What needs to be done:
Put only the data below, starting with the line that contains "Where should I click to: Click the staff" and going on through the line that contains "(x=373, y=717)", into a Markdown table with the columns No. and Line, giving each non-blank line its own numbered row. Leave the pictures out.

Data:
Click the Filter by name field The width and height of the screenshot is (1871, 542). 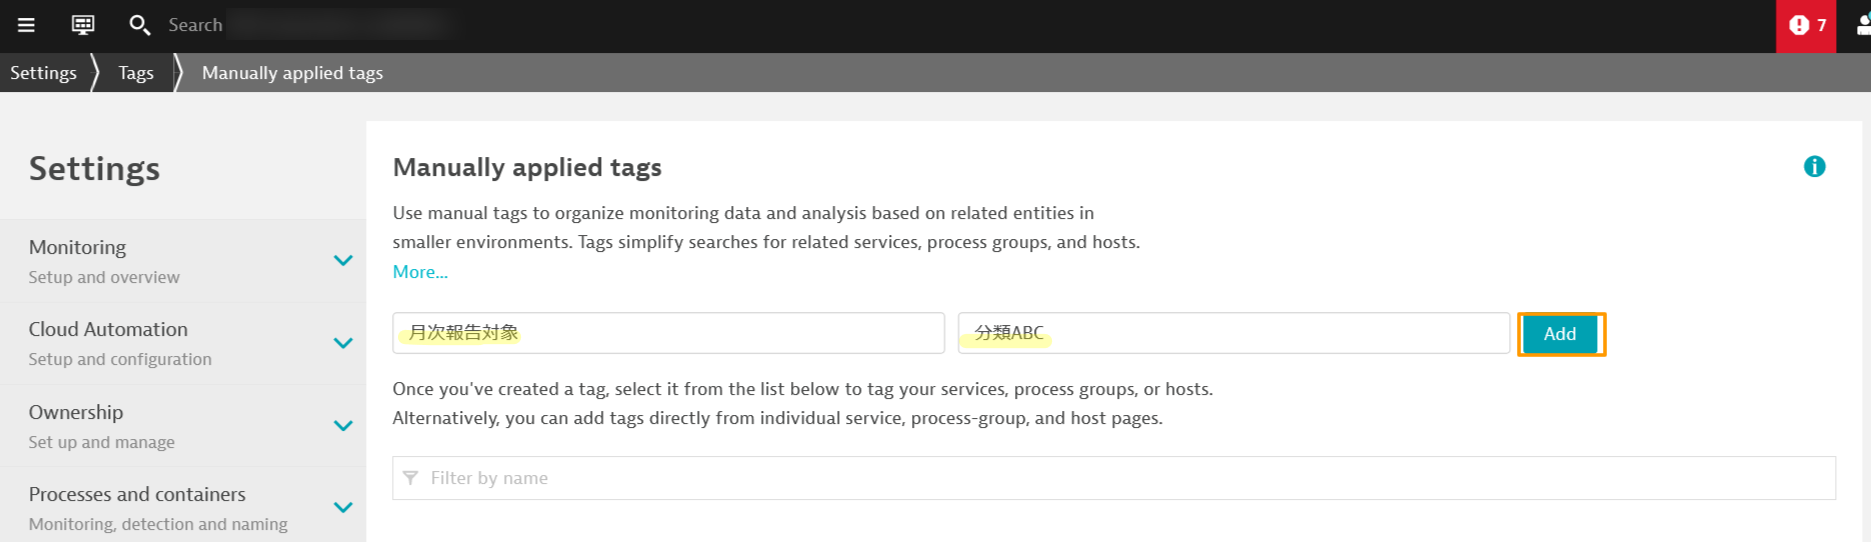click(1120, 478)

* * *

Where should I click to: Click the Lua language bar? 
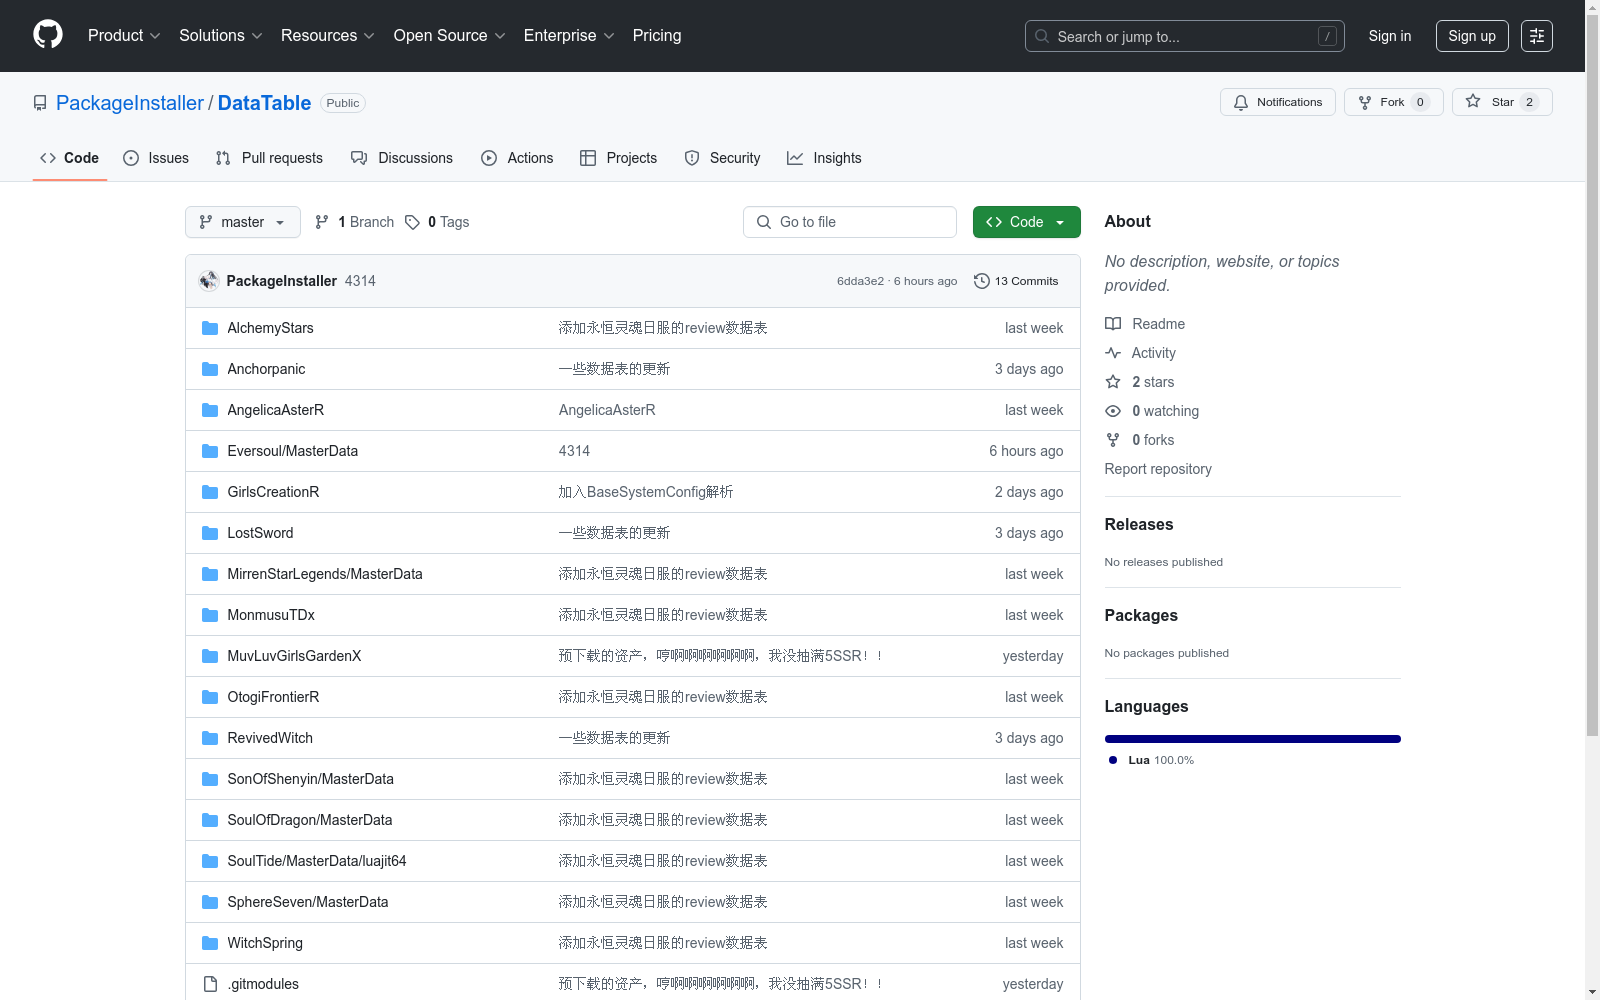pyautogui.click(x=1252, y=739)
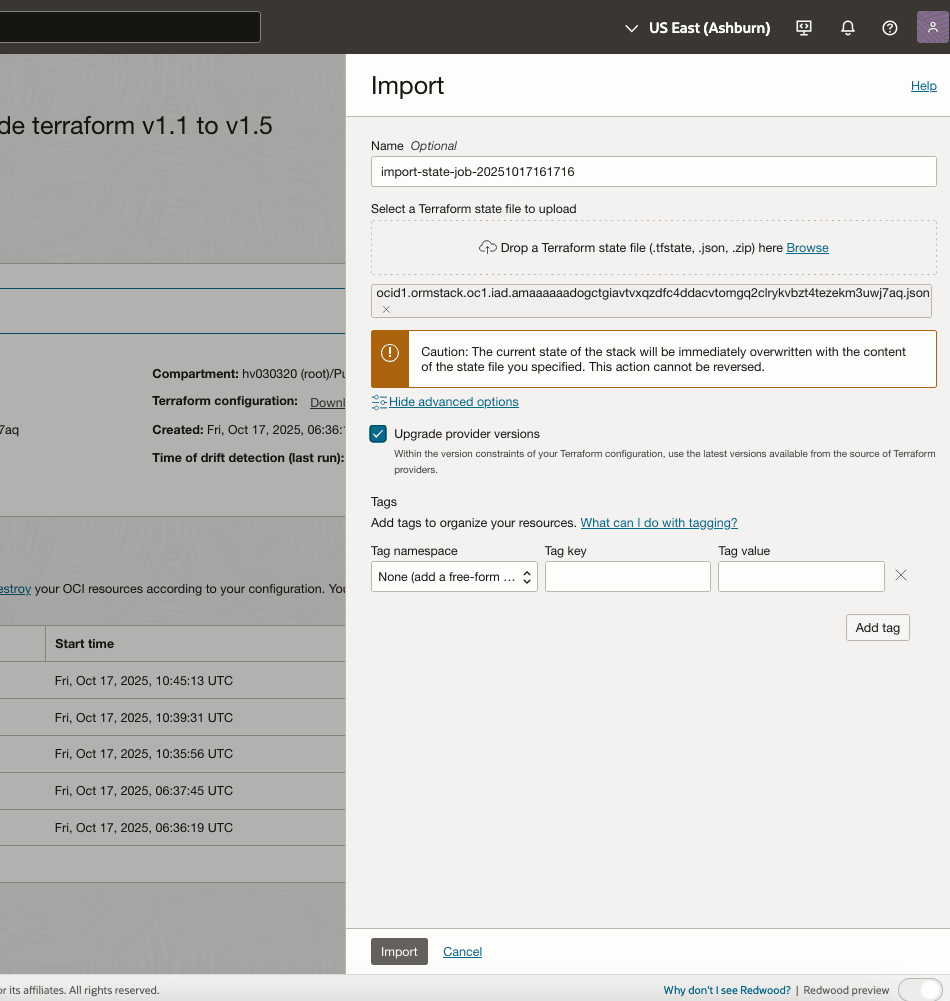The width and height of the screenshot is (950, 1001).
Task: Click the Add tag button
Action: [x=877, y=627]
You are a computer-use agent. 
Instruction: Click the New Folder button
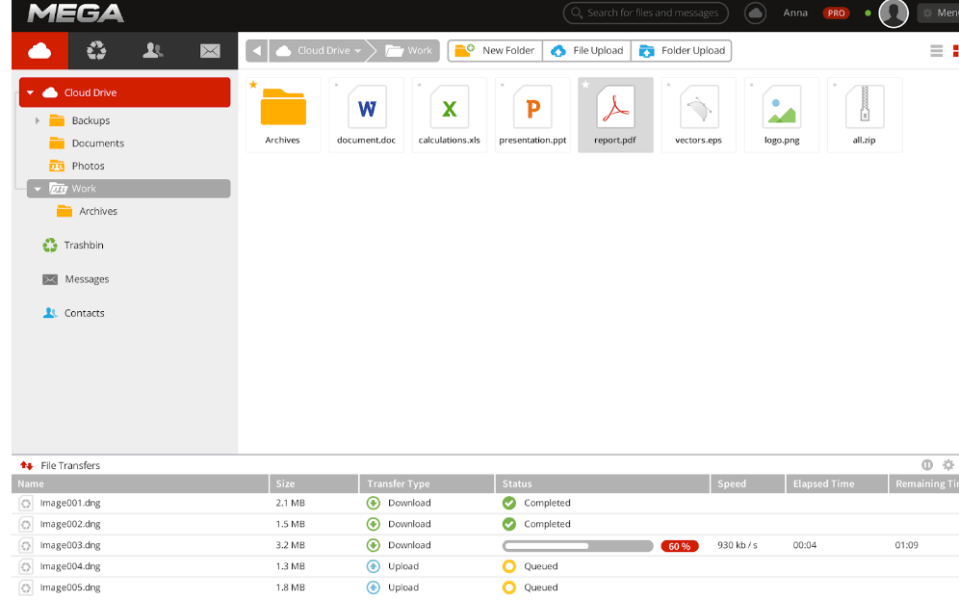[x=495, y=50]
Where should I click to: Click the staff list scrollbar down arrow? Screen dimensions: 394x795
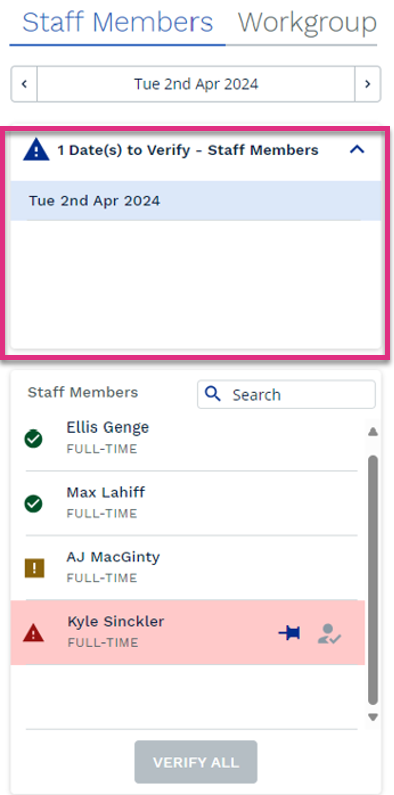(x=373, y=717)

==

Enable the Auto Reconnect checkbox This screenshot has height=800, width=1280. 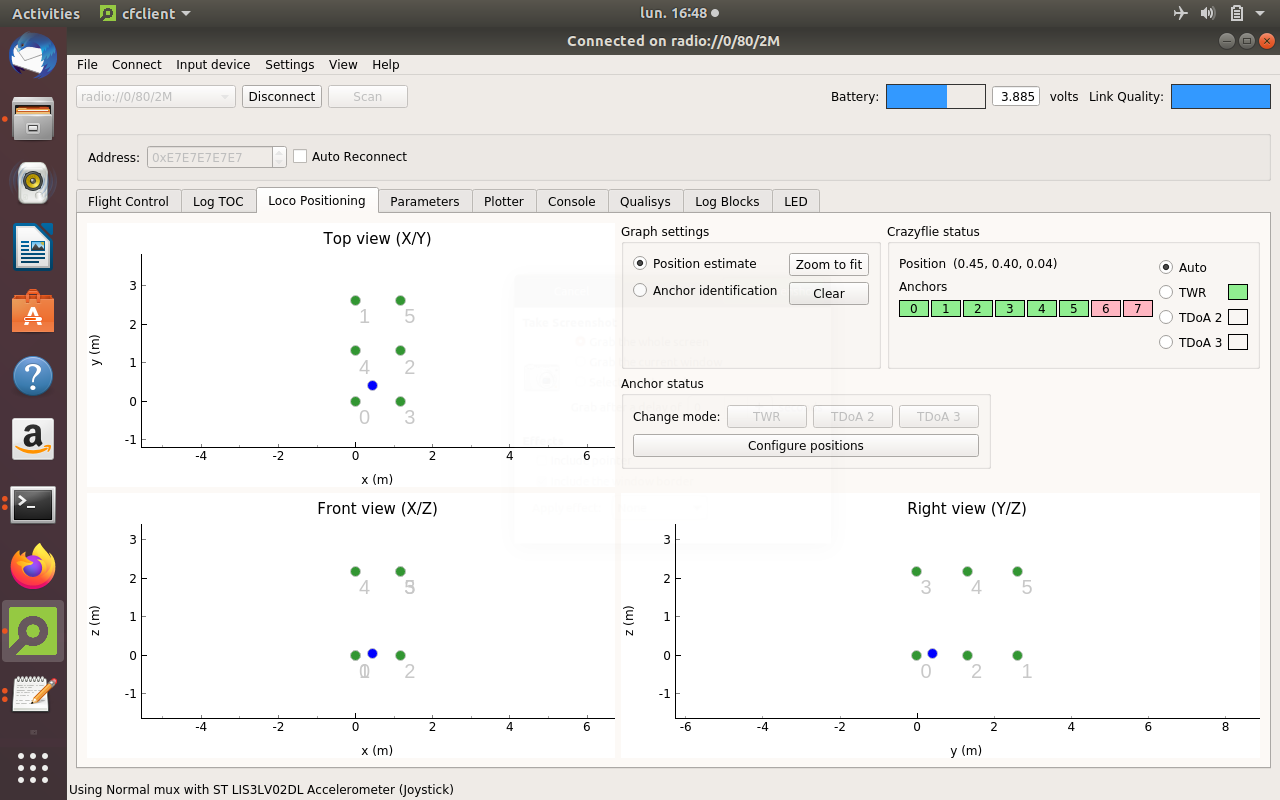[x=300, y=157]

Exercise response:
| No. | Line |
|---|---|
| 1 | Where should I click to: Click the staff list scrollbar down arrow? Screen dimensions: 394x795 |
| 2 | (x=373, y=717) |